*** Task material Section Begins ***
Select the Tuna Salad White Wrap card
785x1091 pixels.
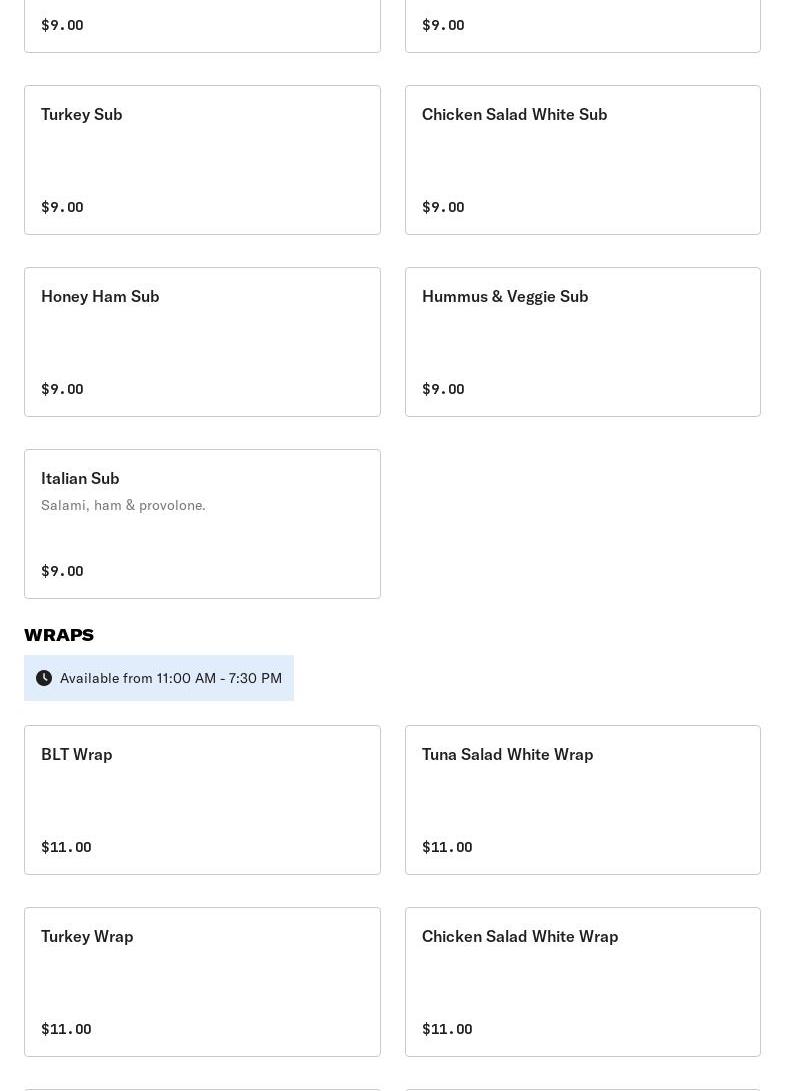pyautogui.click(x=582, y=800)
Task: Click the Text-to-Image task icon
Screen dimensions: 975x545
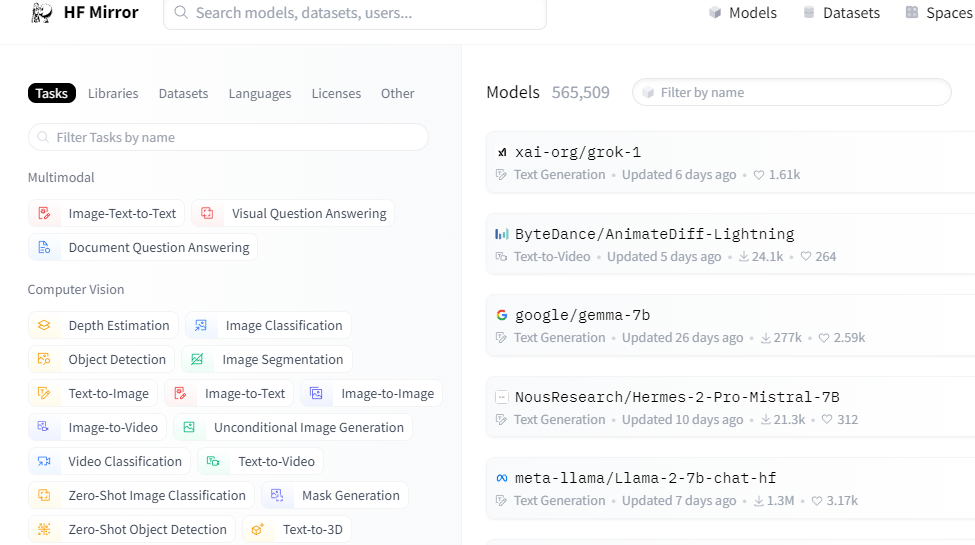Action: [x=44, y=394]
*** Task material Section Ends ***
__Exercise__. What is needed is an exact copy of the lines from the one with "785x1091 pixels." through the end of the data above, both included, minus any pictures.

__Answer section__.
785x1091 pixels.
pyautogui.click(x=582, y=800)
Task: Click the Text-to-Image task icon
Screen dimensions: 975x545
Action: [x=44, y=394]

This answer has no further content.